Maybe Twain liked roses --red roses in particular---
The following is a quote from an autograph fragment in my possession that
was probably clipped by Merle Johnson from Twain's 1904/5 "lost notebook"
(fragments of about the same size and type of paper, clipped from some
unidentified source, can all be traced to 1904/5, all display late
holograph, all are in pencil, and all have provenances that start with Merle
Johnson --and all that I have been able to trace take the form of notebook
entries rather than letter or ms fragments).
"Sunday 17th, from 11 till---- a dim & wet & driving gray snow, through
which the red roses showed like fire-coals & the grass looking furiously &
fantastically green. Great storms Jan 4 in NY --read it yesterday in Sun."
Of course, if you write prose blending gray, red, and green you get purple.
January 17th fell on a Sunday in 1875, 1886, 1892, 1897, 1904, and 1909.

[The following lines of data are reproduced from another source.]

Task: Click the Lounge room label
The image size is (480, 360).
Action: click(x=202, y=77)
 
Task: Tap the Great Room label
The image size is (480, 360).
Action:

Twain was in Hartford on that date in 1875 and 1886, in Berlin in 1892,
London in 1897, Florence in 1904, and at Stormfield in 1909. If on Jan 16th
("yesterday") he read a Jan 4th New York weather report from the New York
Sun, I'd think he was overseas at the time, leaving 1892, 1897 and 1904 as
the probable dates, and given the dates of the "lost notebook" cut to pieces
by Merle Johnson (and the provenance and characteristics of this fragment),
my guess is he wrote this in Florence. The Villa di Quarto was surrounded by
a large private park with flowering shrubs.